**What you should do**
As the answer, set down the lines below from the one containing "Job_0007.fff thumbnail icon" through the one containing "The height and width of the screenshot is (740, 1024).", exactly and inclusively, and no others.
--- Data extract Enclosed Below ---
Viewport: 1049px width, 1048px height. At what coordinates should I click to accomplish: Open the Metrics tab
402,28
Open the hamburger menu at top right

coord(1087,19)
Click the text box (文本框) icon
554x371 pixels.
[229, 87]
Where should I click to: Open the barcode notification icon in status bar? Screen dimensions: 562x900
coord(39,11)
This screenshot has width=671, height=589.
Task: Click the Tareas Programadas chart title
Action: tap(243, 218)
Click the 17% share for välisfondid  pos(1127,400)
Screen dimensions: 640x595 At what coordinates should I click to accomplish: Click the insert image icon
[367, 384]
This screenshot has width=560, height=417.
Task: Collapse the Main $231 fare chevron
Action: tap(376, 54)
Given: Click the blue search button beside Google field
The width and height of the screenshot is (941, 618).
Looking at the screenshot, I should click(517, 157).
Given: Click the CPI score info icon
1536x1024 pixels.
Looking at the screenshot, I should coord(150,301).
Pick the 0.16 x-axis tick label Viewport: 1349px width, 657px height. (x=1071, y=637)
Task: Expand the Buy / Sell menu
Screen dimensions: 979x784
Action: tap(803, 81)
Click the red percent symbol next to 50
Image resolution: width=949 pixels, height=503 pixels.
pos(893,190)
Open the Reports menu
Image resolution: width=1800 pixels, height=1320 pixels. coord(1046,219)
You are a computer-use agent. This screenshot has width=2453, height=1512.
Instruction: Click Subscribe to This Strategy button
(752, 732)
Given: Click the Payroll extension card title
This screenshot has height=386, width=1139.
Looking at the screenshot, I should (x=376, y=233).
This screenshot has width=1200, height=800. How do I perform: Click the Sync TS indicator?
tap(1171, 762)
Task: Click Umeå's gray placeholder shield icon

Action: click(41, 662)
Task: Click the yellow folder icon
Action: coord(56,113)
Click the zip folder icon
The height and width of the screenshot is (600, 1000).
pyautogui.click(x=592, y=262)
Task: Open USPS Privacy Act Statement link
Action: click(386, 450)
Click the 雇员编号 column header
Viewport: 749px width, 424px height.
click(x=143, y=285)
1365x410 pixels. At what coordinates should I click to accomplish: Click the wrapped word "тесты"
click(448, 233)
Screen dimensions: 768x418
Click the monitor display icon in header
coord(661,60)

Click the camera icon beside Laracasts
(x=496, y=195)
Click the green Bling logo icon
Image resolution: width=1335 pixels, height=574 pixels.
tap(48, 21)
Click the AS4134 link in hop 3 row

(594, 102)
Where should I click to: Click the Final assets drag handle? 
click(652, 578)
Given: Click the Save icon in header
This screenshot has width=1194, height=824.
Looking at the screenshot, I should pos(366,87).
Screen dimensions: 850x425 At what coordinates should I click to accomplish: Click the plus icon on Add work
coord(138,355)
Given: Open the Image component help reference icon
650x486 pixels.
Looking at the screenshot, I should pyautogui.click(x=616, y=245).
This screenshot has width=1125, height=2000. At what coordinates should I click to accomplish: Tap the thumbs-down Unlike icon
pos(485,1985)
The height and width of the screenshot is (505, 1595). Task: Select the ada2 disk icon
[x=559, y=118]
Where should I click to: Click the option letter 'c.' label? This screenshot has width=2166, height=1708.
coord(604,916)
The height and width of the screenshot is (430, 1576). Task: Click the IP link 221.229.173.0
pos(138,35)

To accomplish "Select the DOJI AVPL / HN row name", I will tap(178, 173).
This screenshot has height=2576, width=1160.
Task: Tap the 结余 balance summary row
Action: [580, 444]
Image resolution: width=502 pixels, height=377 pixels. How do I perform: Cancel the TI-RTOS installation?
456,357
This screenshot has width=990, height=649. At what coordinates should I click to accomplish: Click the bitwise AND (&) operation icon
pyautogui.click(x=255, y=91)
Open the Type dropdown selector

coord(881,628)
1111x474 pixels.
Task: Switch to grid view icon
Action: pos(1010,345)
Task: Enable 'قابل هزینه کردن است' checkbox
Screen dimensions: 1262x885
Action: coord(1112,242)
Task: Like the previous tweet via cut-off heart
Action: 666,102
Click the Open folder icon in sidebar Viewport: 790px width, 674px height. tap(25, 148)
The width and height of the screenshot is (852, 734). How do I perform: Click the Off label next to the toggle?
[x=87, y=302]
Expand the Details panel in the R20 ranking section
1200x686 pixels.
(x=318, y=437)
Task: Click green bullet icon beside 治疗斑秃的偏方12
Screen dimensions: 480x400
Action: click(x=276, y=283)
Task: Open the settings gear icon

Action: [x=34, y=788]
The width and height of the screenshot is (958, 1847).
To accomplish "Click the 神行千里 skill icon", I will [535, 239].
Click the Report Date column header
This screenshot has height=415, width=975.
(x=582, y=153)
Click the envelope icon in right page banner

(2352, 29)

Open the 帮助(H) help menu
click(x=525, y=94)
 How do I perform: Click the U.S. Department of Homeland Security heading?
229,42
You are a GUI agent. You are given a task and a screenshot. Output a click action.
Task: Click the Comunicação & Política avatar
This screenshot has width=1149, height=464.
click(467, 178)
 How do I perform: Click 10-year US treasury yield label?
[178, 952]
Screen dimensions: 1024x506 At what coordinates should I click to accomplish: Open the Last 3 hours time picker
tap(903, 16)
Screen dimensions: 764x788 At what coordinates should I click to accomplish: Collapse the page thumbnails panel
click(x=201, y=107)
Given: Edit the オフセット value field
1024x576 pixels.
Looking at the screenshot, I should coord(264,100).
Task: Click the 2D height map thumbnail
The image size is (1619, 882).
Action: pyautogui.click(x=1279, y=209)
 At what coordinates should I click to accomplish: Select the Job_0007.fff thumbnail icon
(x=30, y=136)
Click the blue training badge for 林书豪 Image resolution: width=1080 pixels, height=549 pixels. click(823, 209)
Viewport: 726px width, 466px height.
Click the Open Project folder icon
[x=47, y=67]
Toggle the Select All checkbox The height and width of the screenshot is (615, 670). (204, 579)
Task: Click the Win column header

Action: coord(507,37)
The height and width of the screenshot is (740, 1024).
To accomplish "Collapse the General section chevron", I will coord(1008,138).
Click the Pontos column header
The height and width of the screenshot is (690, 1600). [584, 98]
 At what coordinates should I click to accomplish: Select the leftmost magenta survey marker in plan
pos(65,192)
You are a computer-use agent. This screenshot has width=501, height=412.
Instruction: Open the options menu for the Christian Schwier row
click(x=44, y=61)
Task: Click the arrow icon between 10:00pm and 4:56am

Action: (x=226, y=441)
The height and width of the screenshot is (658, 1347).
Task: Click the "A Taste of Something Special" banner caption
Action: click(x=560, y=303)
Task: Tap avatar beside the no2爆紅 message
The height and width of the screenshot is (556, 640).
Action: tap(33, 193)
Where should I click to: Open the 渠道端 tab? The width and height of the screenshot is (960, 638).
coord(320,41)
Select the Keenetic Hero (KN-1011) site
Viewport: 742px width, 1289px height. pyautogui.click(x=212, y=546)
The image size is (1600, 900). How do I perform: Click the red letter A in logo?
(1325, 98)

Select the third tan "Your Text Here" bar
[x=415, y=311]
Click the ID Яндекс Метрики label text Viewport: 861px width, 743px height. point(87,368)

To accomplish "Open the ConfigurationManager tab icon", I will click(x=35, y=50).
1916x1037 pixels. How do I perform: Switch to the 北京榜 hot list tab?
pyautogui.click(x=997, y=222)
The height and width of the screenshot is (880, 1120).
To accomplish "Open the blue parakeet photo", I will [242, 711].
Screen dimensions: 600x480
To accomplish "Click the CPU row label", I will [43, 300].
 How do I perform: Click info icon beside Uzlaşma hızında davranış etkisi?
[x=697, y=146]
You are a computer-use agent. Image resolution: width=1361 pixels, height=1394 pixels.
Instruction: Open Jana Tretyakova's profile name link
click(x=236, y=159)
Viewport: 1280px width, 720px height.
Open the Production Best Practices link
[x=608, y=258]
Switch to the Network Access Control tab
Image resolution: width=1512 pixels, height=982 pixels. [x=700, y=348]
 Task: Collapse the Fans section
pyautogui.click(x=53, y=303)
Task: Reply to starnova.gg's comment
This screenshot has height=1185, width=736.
--- End of Enclosed Data extract ---
**Response for this exercise**
 At what coordinates should I click to accomplish: Select the Job_0007.fff thumbnail icon
(x=30, y=136)
Click the blue training badge for 林书豪 Image resolution: width=1080 pixels, height=549 pixels. click(823, 209)
Viewport: 726px width, 466px height.
Click the Open Project folder icon
[x=47, y=67]
Toggle the Select All checkbox The height and width of the screenshot is (615, 670). (204, 579)
Task: Click the Win column header

Action: coord(507,37)
The height and width of the screenshot is (740, 1024).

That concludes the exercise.